→ TRECHO DO TEXTO
Freio na esbórnia: acordo pode pôr fim a emenda impositiva no modo original

Nada será como antes para os beneficiários do Estado Paralelo das Emendas se aquilo que foi acordado nesta terça entre representantes dos Três Poderes for efetivamente posto em prática. Como tal acordo nasce de uma liminar concedida pelo ministro Flávio Dino, do STF, com o endosso dos outros 10, ou se cumpre o combinado, ou, então, estaremos diante de uma tentativa de mandar a Constituição às favas e o Supremo ao plantio de batatas. Até que o Congresso não apresente os critérios de transparência para a execução das emendas e que não se estabeleçam regras de parceria entre Legislativo e Executivo para a distribuição dos recursos, fica valendo a liminar, e o pagamento das ditas-cujas está suspenso. Vamos ver.

OS PRIMÓRDIOS
1: O PSOL entrou com uma ADI no STF arguindo a inconstitucionalidade das emendas impositivas.

2: a ADI, assinada pelos advogados Walfrido Warde, Rafael Valim e Pedro Serrano, entre outros, aponta que as emendas impositivas violam o princípio da separação dos Poderes, comprometendo suas independência e harmonia, e ferem o princípio federativo e democrático;

3: o partido pediu a concessão de uma liminar suspendendo a eficácia das emendas constitucionais que permitiram a progressiva farra orçamentária de 2015 a esta data, até que o STF julgasse o mérito da ADI;

4: Dino avisou que o mérito fica para exame do plenário, mas concedeu liminar sustando a execução das emendas "até que os Poderes Legislativo e Executivo, em diálogo institucional, regulem os novos procedimentos conforme a presente decisão, sem prejuízo de obras efetivamente já iniciadas e em andamento, conforme atestado pelos órgãos administrativos competentes, ou de ações para atendimento de calamidade pública formalmente declarada e reconhecida".

O QUE ACONTECEU NESTA TERÇA
5: Reuniram-se no STF os 11 ministros da Corte; o procurador-geral da República, Paulo Gonet; os respectivos presidentes da Câmara e do Senado, Arthur Lira (PP-AL) e Rodrigo Pacheco (PSD-MGT), e os ministros Rui Costa (Casa Civil) e Jorge Messias (AGU). Com que finalidade mesmo? Para estabelecer três coisas:
- regras de transparência para a execução das emendas;
- definir que as emendas parlamentares não podem ignorar as ações estruturantes do Executivo;
- impor um limite para a correção das emendas ano a ano.

→ EXERCÍCIO ESCRITO
Transcreva, sem alterar nada, todo o trecho do texto sobre as emendas impositivas que vai de "O QUE ACONTECEU" até "emendas ano a ano.".

→ LINHAS DE DADOS
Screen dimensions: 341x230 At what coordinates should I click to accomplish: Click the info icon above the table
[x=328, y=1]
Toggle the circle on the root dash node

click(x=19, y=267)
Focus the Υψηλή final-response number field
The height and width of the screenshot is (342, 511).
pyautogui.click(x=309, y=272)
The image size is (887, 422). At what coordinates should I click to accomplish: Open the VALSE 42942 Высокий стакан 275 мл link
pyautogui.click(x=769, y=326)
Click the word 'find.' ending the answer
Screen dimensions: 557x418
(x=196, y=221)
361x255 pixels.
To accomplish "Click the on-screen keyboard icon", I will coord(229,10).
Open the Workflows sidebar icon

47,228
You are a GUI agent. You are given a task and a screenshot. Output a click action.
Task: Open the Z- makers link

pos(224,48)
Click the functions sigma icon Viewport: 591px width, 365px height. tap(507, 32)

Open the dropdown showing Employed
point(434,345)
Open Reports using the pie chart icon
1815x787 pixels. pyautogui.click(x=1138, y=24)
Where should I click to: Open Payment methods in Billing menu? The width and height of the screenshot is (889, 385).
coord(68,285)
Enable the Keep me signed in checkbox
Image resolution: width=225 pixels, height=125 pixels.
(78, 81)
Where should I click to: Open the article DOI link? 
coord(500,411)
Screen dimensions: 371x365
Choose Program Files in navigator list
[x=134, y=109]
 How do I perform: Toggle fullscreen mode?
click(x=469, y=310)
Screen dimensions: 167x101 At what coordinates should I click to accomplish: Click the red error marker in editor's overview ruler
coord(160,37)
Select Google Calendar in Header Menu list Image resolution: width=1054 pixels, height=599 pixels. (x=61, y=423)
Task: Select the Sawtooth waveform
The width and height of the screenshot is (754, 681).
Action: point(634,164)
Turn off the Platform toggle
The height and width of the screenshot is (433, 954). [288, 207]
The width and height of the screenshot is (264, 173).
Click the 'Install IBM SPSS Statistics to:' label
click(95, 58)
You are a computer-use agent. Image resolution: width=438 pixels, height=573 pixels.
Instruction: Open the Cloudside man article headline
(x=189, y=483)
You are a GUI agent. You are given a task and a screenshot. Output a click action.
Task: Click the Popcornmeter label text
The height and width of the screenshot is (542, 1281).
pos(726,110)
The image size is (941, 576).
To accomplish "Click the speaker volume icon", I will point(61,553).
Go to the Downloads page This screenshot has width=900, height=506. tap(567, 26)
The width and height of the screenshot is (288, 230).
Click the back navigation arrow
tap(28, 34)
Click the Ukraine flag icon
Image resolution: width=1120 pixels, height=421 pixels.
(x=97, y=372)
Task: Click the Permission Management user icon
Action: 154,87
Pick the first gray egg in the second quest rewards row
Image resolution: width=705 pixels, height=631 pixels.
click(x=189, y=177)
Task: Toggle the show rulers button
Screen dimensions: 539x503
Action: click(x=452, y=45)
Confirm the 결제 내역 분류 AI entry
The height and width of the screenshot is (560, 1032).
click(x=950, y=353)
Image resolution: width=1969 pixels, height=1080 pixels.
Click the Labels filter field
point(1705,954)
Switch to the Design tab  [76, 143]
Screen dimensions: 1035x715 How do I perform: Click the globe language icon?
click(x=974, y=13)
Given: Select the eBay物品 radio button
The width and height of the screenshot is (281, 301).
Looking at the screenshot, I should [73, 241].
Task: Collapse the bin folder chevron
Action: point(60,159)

→ RESPOSTA AO EXERCÍCIO
O QUE ACONTECEU NESTA TERÇA
5: Reuniram-se no STF os 11 ministros da Corte; o procurador-geral da República, Paulo Gonet; os respectivos presidentes da Câmara e do Senado, Arthur Lira (PP-AL) e Rodrigo Pacheco (PSD-MGT), e os ministros Rui Costa (Casa Civil) e Jorge Messias (AGU). Com que finalidade mesmo? Para estabelecer três coisas:
- regras de transparência para a execução das emendas;
- definir que as emendas parlamentares não podem ignorar as ações estruturantes do Executivo;
- impor um limite para a correção das emendas ano a ano.